POETIQUE

 

 

  

     LE BATEAU-MOUCHE et le GRAND AIR.

 [...] Je vous parle pas à lurelure... bateaux-mouches et patati ! je les découvre pas !... tous les dimanches, dans ma jeunesse, pour ma mine, nous le prenions au Pont-Royal, le ponton le plus proche... cinq sous aller et retour Suresnes... sitôt avril tous les dimanches !... pluie, pas pluie !... chierie de mômes, à l'air !... tous les mômes des quartiers du centre... j'étais pas le seul " papier mâché " !... et les familles !... la cure !... à la cure, ça s'appelait !... Suresnes et retour !... bol d'air !... plein vent ! vingt-cinq centimes !... c'était pas la croisière tranquille... vous entendiez un peu les mères !... " Te fouille pas dans le nez !... Arthur ! Arthur !... respire à fond !... " les mômes le coup du grand air les faisait caracoler partout ! escalader tout !... des machines aux chiottes ! à se fouiller dans le nez, et se tripoter la braguette... ah ! et surtout à l'hélice !... au-dessus de ses gros remous... des tourbillons de bulles ! vous les trouviez là... quinze... vingt... trente... à s'halluciner... et les mères et les pères avec !... et de ces gifles !... les corrections !... ah ! Pierrette !... ah ! Léonce !... on se retrouvait !... hurleries !... larmes !... vlang ! vlaac !... à la mornifle et la cure d'air !... pas cinq sous par personne pour rien !... " Tu finiras au bagne, voyou !... " mômes désespoir des familles !... " Respire, respire, jean-foutre "... beng !... vlang ! " je te dis ! " l'enfance alors, c'était des gifles ! Respire donc à fond, petite frappe ! vlac ! laisse ton nez tranquille, scélérat ! tu pues, tu t'es pas torché ! cochon !... " les illusions quant aux instincts sont venues aux familles plus tard, bien plus tard, complexes, inhibitions, tcétéra... " tu pues, tu t'es pas torché ! te farfouille pas la braguette ! " suffisait avant 1900... et tornades de beignes !... bien ponctuantes ! c'était tout !... le môme pas giflé tournait forcément repris de justice... frappe horrible !... n'importe quoi !... votre faute qu'il tournait assassin !... 
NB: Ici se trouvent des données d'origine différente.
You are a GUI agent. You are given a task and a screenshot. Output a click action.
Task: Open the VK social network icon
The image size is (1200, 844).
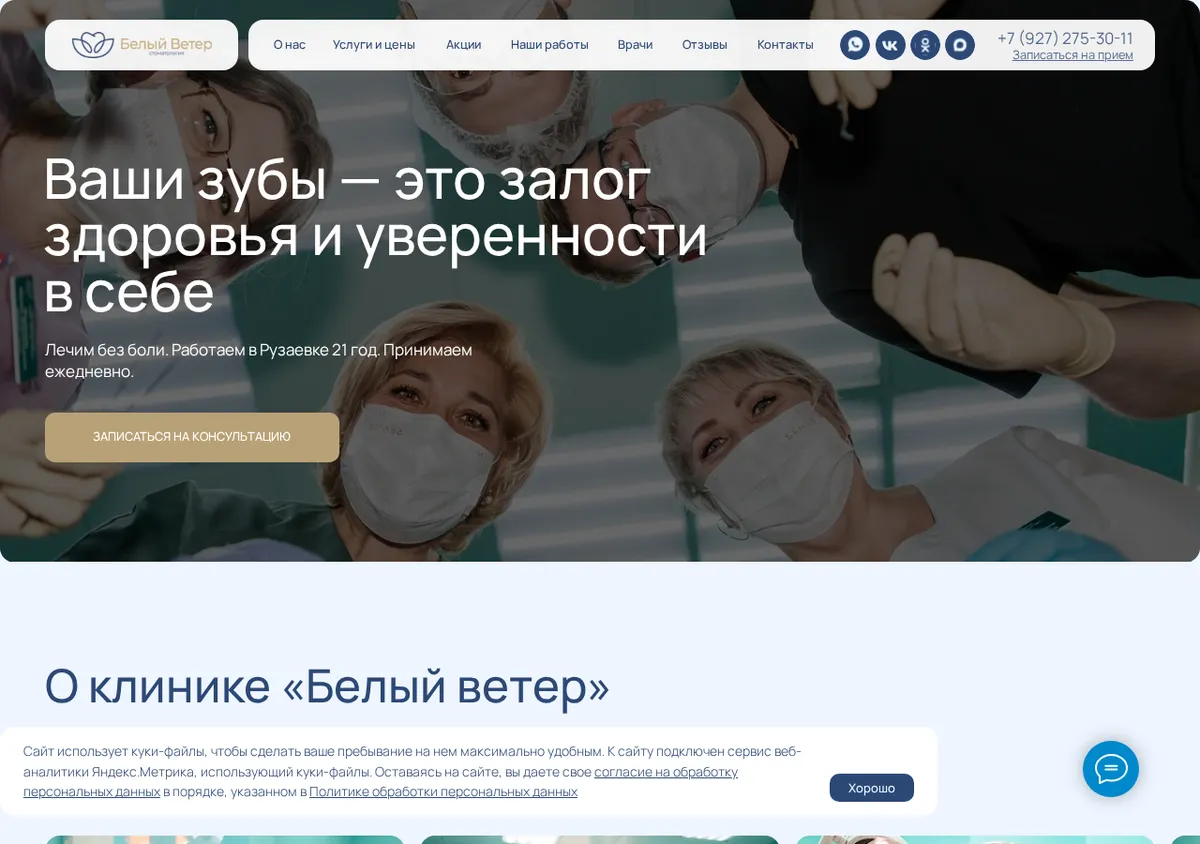click(x=890, y=45)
 Ça faisait des bateaux-mouches bruyants... punitifs, éducatifs ! ça respirait dur, claquait tour de bras !... partout !... en avant sur l'ancre... en arrière au-dessus de l'hélice ! bang ! vlang ! " Jeannette !... Léopold !... Denise !... t'as encore fait dans ta culotte !... " qu'ils s'en souviennent de leur dimanche !... mômes " papier mâché ", morveux, désobéissants !... le mal que c'étaient des parents de leur faire profiter du grand air ! qu'ils faisaient exprès de pas respirer !... Pont-Royal-Suresnes et retour !
  Qu'ils se mettent tous ensemble d'un côté, tout le bateau penchait... forcément... les parents avec !... renouveau des mères ! " Tu le fais exprès, petit apache ! " et vlac ! et paff !... " Respire ! respire !... " ... le Capitaine, de sa guitoune, vociférait... qu'ils se retiennent !... " Pas tous ensemble !... " au porte-voix !... mais va foutre !... ils s'agglutinaient plus ! encore plus !... et les mômes, et parents, grand-mères !... et gifles !... contre gifles !... et pipis !... tout le rafiot à la même rampe !... à chavirer !... qui qui s'amuse sans désordre ?... plof ! bang ! " Clothilde !... ouin! clac ! mornifles que veux-tu ! Gaston !... ta poche !... tu te touches !... pflac !... cochon ! "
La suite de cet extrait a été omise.